We talk about the sharing economy as if it is a fairly new concept, but is it really that new or is it simply an old behaviour reinvented and enabled by technology?
The travel sector worries about Airbnb and its competitors. Some estimates put the lost revenue to hotels at $450m per year but that’s a lot less than Airbnb’s turnover so it’s not all about ‘theft’ from the hotel trade. Around 3 million Airbnb room-nights were booked in 2015 and that number is still growing. So look at Airbnb another way and they have simply re-ignited the bed and breakfast market that was going out of fashion and associated more with the 50 or even 60 plus market. Home to let, from beach villas to country cottages was a sector in need of invigoration, Airbnb gave that sector a make-over too.
What made a successful bed and breakfast or holiday let in the past still ring true today, good service, good quality and value leading to word of mouth recommendation and advocacy. Nothing has really changed, with Airbnb’s success being down to those same attributes spurred on with the excitement of new and the buzz of different.

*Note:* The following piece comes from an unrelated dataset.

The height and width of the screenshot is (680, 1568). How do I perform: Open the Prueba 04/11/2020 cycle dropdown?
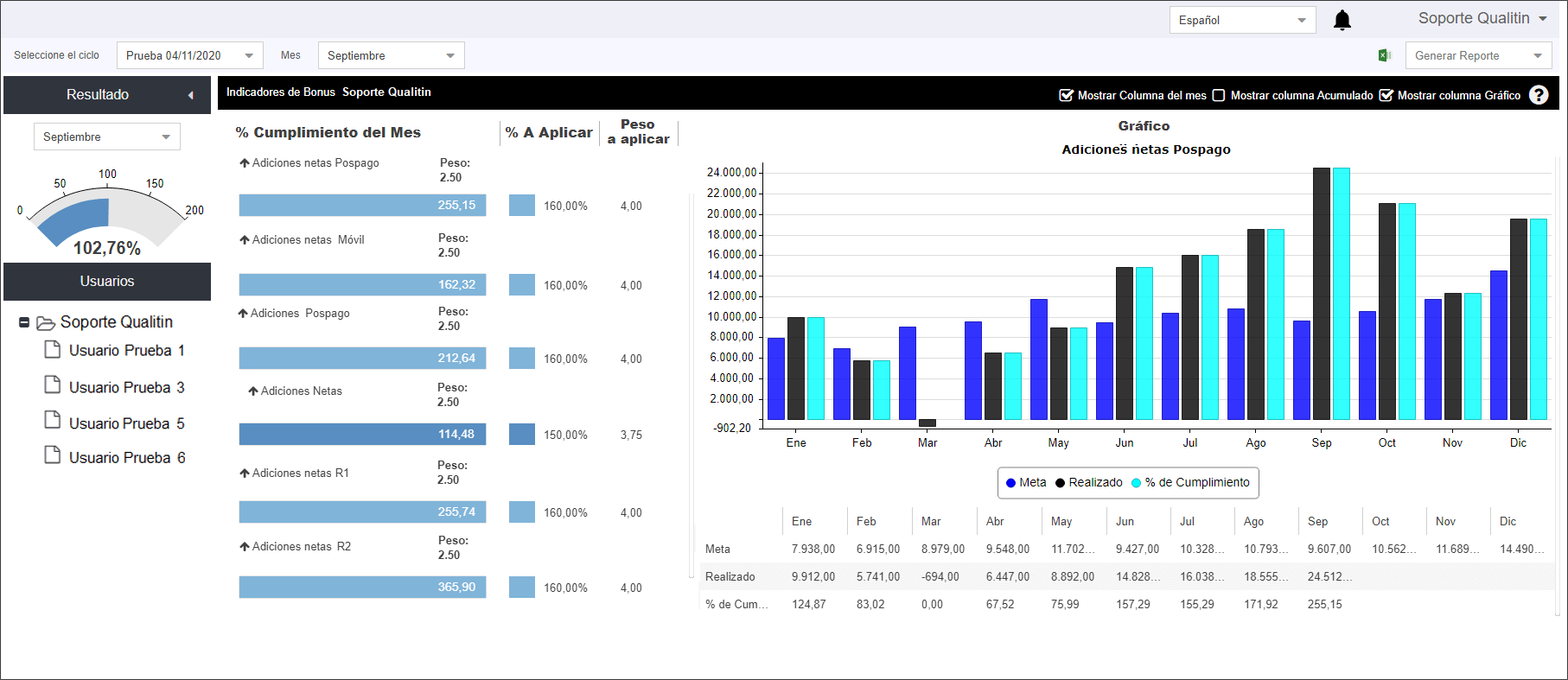coord(190,55)
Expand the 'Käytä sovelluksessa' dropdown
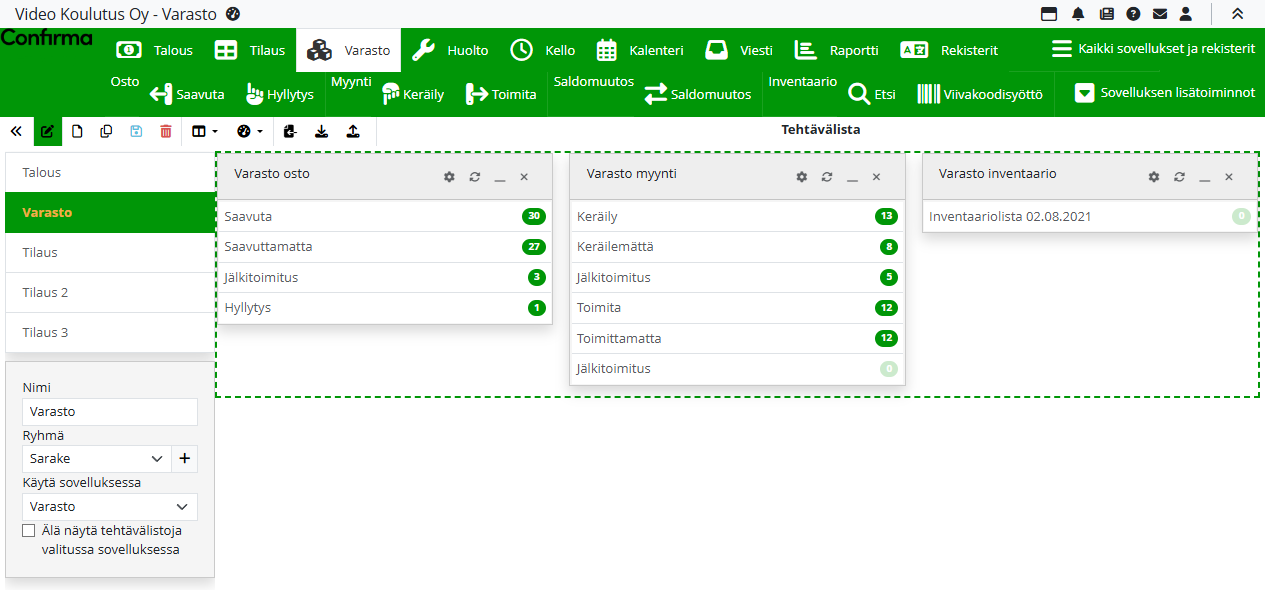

Uber is the other big ‘talk about’ business at the other end of the travel sector. Clearly they are impacting traditional taxi businesses and other forms of public transport, but again the principle behind it is not that new – car share, giving people lifts, sharing something you have that others don’t (in this case a car) are not new principles, they have simply been reinvented with the help of technology.
So perhaps the travel and transport sectors need not be too afraid of them and instead focus on what they actually offer to the traveller. Airbnb provides accommodation, for those who want to stay in houses not hotels and for people who are willing to take a risk. A scan through reviews of a room in a village cottage shows a mix of visitors with a range of stay durations and purpose. Some of these trips may well not have been made without the Airbnb resource. The reviews also show clearly the uplift in trade that this single room has generated for the village pub. So for the hospitality sector Airbnb is an opportunity not a threat. For the hotel sector Airbnb provides impetus to reassert the core values of a hotel stay that differentiate it; reputation, consistency, known service levels, location and even things like en-suite facilities!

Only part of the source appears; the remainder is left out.